Jenny gulped. “Does that mean I have to see the kid goes to the dentist and church and all that?” she asked.
“Only if I die when it's young,” Mary said. “If me and my husband both die. But we won't,” she said confidently.
“Well, that's all right then.” Jenny felt she should say something more but wasn't sure what. “Thank you,” she said at last. “Thank you” was always good, Jenny decided. “That's very nice of you.”
She told Mrs. Carruthers the news over a glass of iced tea. “My sister Mary's naming her first kid after me.”
“That's a great honor, Jenny. You should be very proud,” Mrs. Carruthers said.
Jenny nodded. “That's what I thought,” she said. “When she first told me, I was a little nervous, but I guess I can handle the responsibility. Of course, it won't happen for a long time. Mary's only thirteen.”
“Oh, you are close then, aren't you? Is that Mary I hear playing the piano?” Mrs. Carruthers asked.
“Yup. She practices a lot. That's delicious iced tea,” Jenny said. “The best I ever tasted.”
“Thank you, Jenny. Another cookie?” Mrs. Carruthers passed the plate.

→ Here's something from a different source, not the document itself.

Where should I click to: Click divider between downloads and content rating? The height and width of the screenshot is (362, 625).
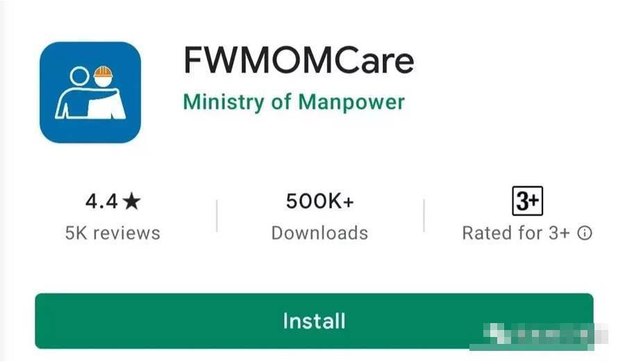tap(424, 215)
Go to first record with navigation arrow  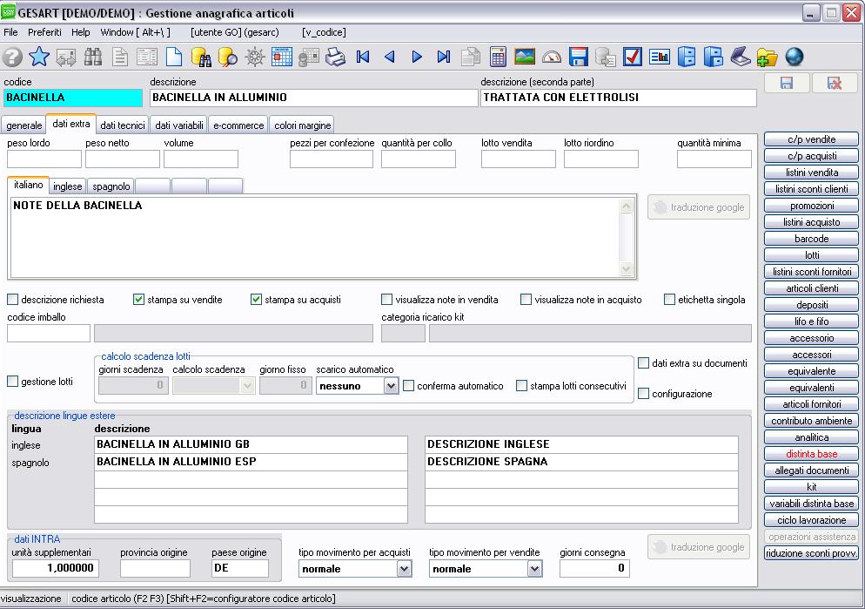[x=363, y=58]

“Well, I'm watching my weight,” Jenny said, remembering the man at the party.
“Why, you're as slender as can be. You don't need to do that.”
“Did you eat all the Girl Scout cookies?” Jenny sold Mrs. Carruthers ten boxes of Girl Scout cookies every year.
“Long ago. You know my sweet tooth.” Mrs. Carruthers helped herself to another cookie.
“Did I tell you I passed?” Jenny said. “I was afraid I wouldn't, but I did, so this coming September I'm going to junior high school. I'll be in seventh grade. Mary's in eighth. You know something, Mrs. Carruthers?” Jenny's eyes were huge in her thin face.
“No, Jenny, what?”
“I'm scared. In seventh grade things change. People start thinking about boys. People have to be popular in seventh grade. People are not children when they hit seventh grade. At least they pretend they're not children anymore. I like being a child. I wouldn't mind being a child a while longer.”
“Then you just keep on being one.” Mrs. Carruthers patted Jenny's hand. “You just go on being you. That's a very good thingâto be yourself. Don't let anybody talk you into anything. Just stick to your guns and act as you have been acting, and you'll be fine. I promise you, you'll be fine.”
After she'd said good-bye and was on her way home, Jenny thought that was one thing about getting older. Like Mrs. Carruthers. When she said, “You'll be fine,” she sounded absolutely sure of herself.
“I'll be fine!” Jenny said in a loud voice. A tan dog passing by on the other side of the street paused, looked startled, and went on his way, looking back once or twice to see if she was following him.
CHAPTER NINE
“You guys are weirdos, you know that? Absolute weirdos!” Susan exploded. “Here I tell you I've got fantabulous news and you sit there filling your fat faces like nothing had happened!”
“My face isn't fat.” Jenny scooped a big spoonful of marshmallow fluff from the jar. “I've got the thinnest face in the family.”